Admin APIs

Everything that can be done in Admin UI (and a little bit more) can also be done through API calls. This makes it possible to embed administration into other applications and completely customize the UI for administration.

Some of the APIs are limited to a single tenant, for example it is only possible to handle users for a single tenant. The following API:s are bound to a tenant:

  • Person
  • Users
  • Groups
  • External systems
  • Organisations (depending on permissions)

For external systems and users that have the special permission (manage organisations) to configure tenants it is possible to control which tenant each API call should be handled for by passing the X-IRM-TenantId HTTP Header with the unique identity (UUID) as value.

Within the Users APIs there are special /me endpoints which requires an access token of an actual end-user to be used. Since they represent an actual user, there is no need to pass any Tenant Id.

All other APIs are configuration APIs and instead requires very specific permissions to be used.

Important information about the unique identifiers (GUID:s)

Many APIs allows you to pass a unique identifier in the form of a GUID (UUID), but we recommend you to not do that and instead let Authway create an optimized Id, which is returned in all responses to create APIs. If you need to pass the Id from your code we strongly recommend you to use an algorithm that creates identifiers optimized for the underlying database, or else the performance of the system will be negatively impacted. We can provide you with such algorithm for SQL Server.

Errors from the APIs

We try to use reasonable status codes for different situations in the API. When we return a body with error information, the body follows the Problem Details for HTTP APIs (RFC 7807) standard.

Status Code Description Details
400 Errors in the provided data. This will always have a problem details body with more information about the error.
401 Failed to authenticate the call.
403 The user or client calling the API is missing the required permission.
404 The URL is not matching any API or the id:s in the URL does not match any existing object. This will often have a problem details body with more information about the error.
500 An internal server error. Of course we make our best to not end up with a 500 error, but it could for example be a dead lock situation or that we for some reason couldn’t reach the database at all and so on.
501 Not implemented or supported.
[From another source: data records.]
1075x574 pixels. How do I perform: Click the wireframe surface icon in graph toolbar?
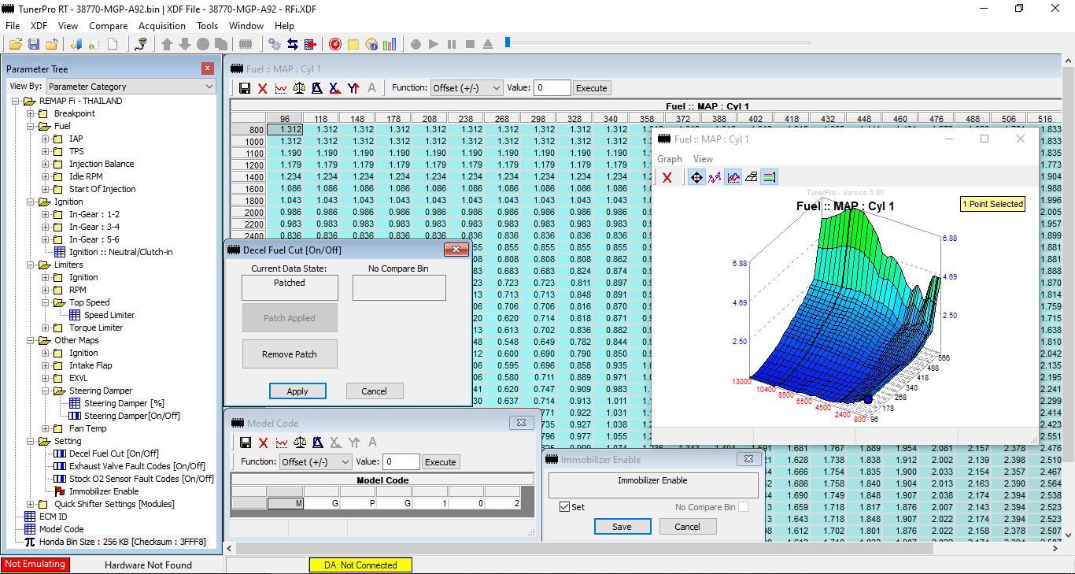point(752,178)
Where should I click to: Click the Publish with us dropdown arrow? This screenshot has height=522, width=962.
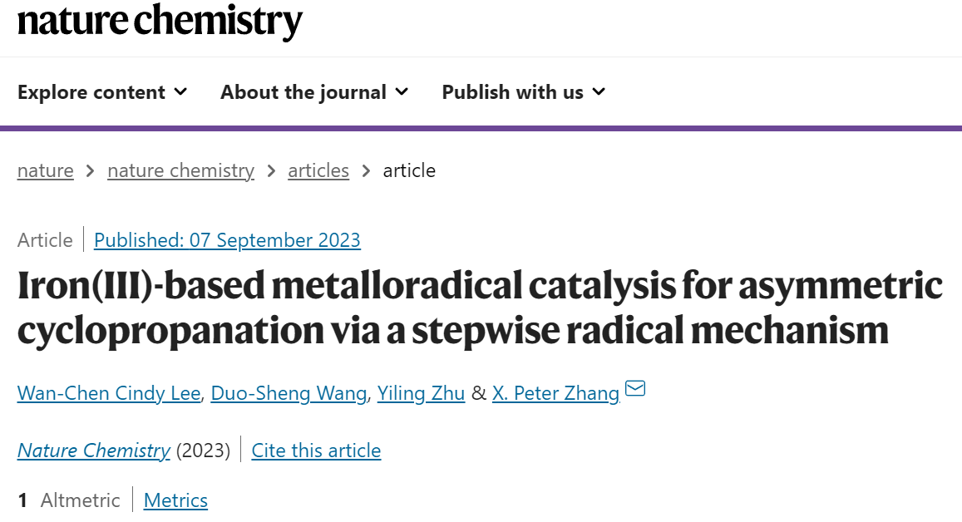coord(599,92)
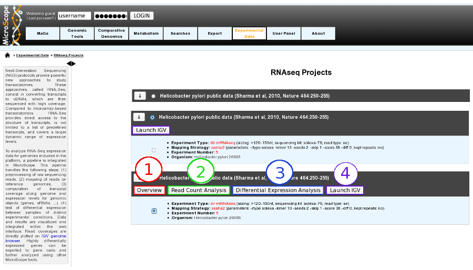Open Read Count Analysis
The width and height of the screenshot is (473, 270).
click(199, 190)
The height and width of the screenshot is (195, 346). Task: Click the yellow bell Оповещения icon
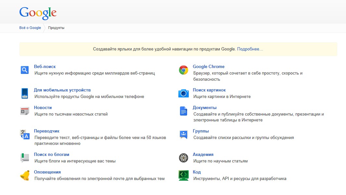25,175
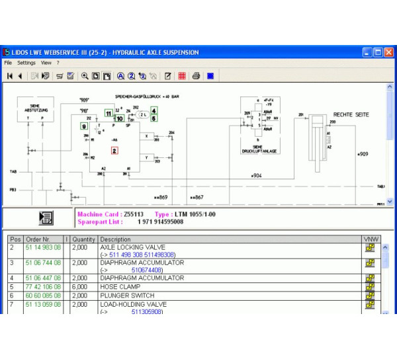The width and height of the screenshot is (397, 359).
Task: Click the previous page arrow icon
Action: point(21,76)
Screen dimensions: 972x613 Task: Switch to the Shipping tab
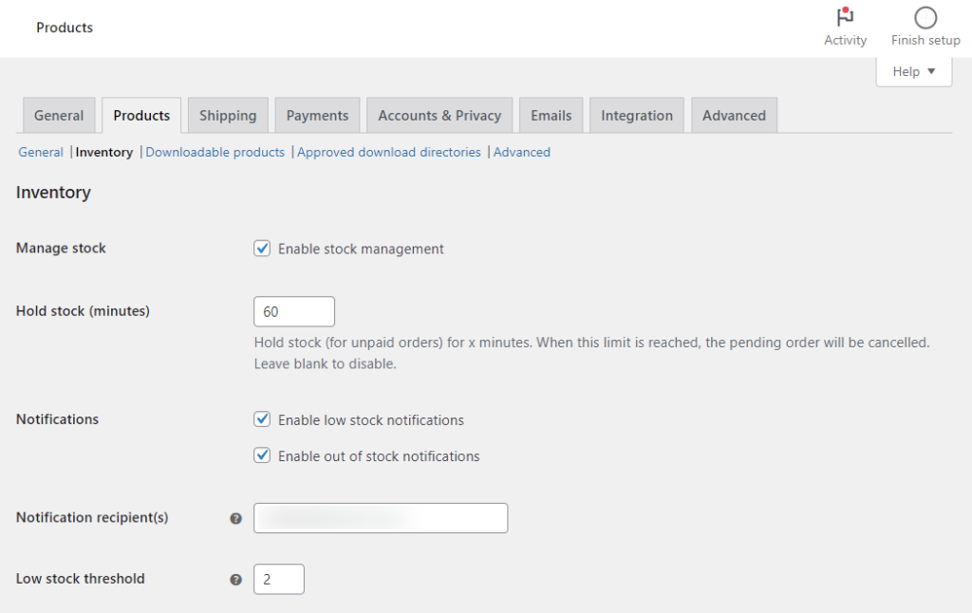[228, 114]
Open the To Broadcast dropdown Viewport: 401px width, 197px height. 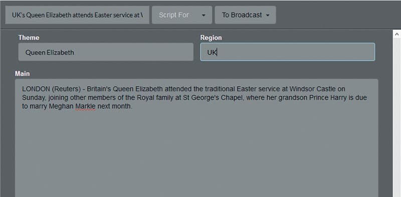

Very uncommon, but there are scenarios where you can call the API with values that are not incorrect, but still not supported. Another situation is when trying to use an API for a feature that is not part of the bought service. In those cases, we have chosen to give a 501 instead of a 400. This could happen during development, but should never be a case in production if the consumption of the API have been tested correctly, but 400 errors could exist in production and be caused by end-user data.
503 Infrastructure problem. Most likely temporarily.